> Exercise prompt
Starting at the line with "Click the class symbol icon in breadcrumb", retype each line exactly up to and including the final line of the records below.
Start of Extracted records
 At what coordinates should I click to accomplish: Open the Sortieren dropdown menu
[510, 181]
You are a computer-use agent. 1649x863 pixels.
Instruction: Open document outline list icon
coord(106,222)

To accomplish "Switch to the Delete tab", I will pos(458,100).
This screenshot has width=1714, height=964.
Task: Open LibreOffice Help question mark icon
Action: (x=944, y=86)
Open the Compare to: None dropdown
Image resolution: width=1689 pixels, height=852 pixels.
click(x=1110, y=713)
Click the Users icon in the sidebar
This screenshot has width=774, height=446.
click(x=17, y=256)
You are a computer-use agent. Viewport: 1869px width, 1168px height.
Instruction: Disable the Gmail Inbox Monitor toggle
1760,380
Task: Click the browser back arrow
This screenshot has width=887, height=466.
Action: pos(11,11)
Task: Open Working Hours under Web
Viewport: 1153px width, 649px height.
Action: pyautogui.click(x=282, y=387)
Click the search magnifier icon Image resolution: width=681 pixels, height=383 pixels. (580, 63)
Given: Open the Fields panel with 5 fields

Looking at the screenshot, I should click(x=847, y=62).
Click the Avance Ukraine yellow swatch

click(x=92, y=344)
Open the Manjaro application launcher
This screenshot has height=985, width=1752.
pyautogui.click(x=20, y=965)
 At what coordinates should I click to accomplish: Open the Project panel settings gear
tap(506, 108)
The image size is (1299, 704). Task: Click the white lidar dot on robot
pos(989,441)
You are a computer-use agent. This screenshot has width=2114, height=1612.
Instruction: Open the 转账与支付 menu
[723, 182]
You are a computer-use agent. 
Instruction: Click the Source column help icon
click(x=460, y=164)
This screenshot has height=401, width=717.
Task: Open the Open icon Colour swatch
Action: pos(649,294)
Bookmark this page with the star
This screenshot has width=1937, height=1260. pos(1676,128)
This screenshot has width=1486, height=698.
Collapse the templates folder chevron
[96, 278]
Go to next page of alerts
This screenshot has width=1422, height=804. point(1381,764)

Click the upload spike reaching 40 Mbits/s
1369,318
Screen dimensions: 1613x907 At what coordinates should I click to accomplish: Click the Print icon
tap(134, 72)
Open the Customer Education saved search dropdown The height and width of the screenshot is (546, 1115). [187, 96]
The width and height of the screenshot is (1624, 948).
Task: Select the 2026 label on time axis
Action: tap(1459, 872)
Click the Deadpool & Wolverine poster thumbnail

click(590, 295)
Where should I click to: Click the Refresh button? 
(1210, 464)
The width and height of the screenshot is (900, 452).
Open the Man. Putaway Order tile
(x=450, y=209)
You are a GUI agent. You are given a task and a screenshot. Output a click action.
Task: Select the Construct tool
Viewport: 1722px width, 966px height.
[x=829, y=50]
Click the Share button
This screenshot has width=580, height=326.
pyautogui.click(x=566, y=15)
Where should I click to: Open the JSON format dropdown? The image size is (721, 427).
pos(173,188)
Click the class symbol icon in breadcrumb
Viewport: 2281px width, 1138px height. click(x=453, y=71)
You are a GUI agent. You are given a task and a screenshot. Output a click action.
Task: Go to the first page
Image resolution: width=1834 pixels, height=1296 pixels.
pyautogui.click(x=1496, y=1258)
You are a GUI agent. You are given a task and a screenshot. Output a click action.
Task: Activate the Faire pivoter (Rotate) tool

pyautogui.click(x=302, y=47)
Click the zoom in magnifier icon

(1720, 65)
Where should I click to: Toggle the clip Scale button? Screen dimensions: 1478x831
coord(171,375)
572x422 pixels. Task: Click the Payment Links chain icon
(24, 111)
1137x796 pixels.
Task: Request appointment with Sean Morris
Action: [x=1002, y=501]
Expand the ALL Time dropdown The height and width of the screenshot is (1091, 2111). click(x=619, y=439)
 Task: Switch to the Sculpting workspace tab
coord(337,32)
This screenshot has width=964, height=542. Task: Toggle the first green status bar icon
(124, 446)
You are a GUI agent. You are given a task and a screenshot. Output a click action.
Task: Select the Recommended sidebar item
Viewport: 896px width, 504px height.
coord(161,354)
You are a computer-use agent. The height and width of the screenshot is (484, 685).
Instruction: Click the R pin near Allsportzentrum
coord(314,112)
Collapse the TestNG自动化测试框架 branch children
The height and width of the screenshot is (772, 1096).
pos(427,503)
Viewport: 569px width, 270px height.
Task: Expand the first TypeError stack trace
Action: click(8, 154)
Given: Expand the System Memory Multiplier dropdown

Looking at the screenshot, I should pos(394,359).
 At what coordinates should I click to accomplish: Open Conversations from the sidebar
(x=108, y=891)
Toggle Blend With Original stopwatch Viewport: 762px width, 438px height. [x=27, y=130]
End of Extracted records
> Response box
Click the class symbol icon in breadcrumb
Viewport: 2281px width, 1138px height. click(x=453, y=71)
You are a GUI agent. You are given a task and a screenshot. Output a click action.
Task: Go to the first page
Image resolution: width=1834 pixels, height=1296 pixels.
pyautogui.click(x=1496, y=1258)
You are a GUI agent. You are given a task and a screenshot. Output a click action.
Task: Activate the Faire pivoter (Rotate) tool

pyautogui.click(x=302, y=47)
Click the zoom in magnifier icon

(1720, 65)
Where should I click to: Toggle the clip Scale button? Screen dimensions: 1478x831
coord(171,375)
572x422 pixels. Task: Click the Payment Links chain icon
(24, 111)
1137x796 pixels.
Task: Request appointment with Sean Morris
Action: [x=1002, y=501]
Expand the ALL Time dropdown The height and width of the screenshot is (1091, 2111). click(x=619, y=439)
 Task: Switch to the Sculpting workspace tab
coord(337,32)
This screenshot has width=964, height=542. Task: Toggle the first green status bar icon
(124, 446)
You are a GUI agent. You are given a task and a screenshot. Output a click action.
Task: Select the Recommended sidebar item
Viewport: 896px width, 504px height.
coord(161,354)
You are a computer-use agent. The height and width of the screenshot is (484, 685).
Instruction: Click the R pin near Allsportzentrum
coord(314,112)
Collapse the TestNG自动化测试框架 branch children
The height and width of the screenshot is (772, 1096).
pos(427,503)
Viewport: 569px width, 270px height.
Task: Expand the first TypeError stack trace
Action: click(8, 154)
Given: Expand the System Memory Multiplier dropdown

Looking at the screenshot, I should pos(394,359).
 At what coordinates should I click to accomplish: Open Conversations from the sidebar
(x=108, y=891)
Toggle Blend With Original stopwatch Viewport: 762px width, 438px height. [x=27, y=130]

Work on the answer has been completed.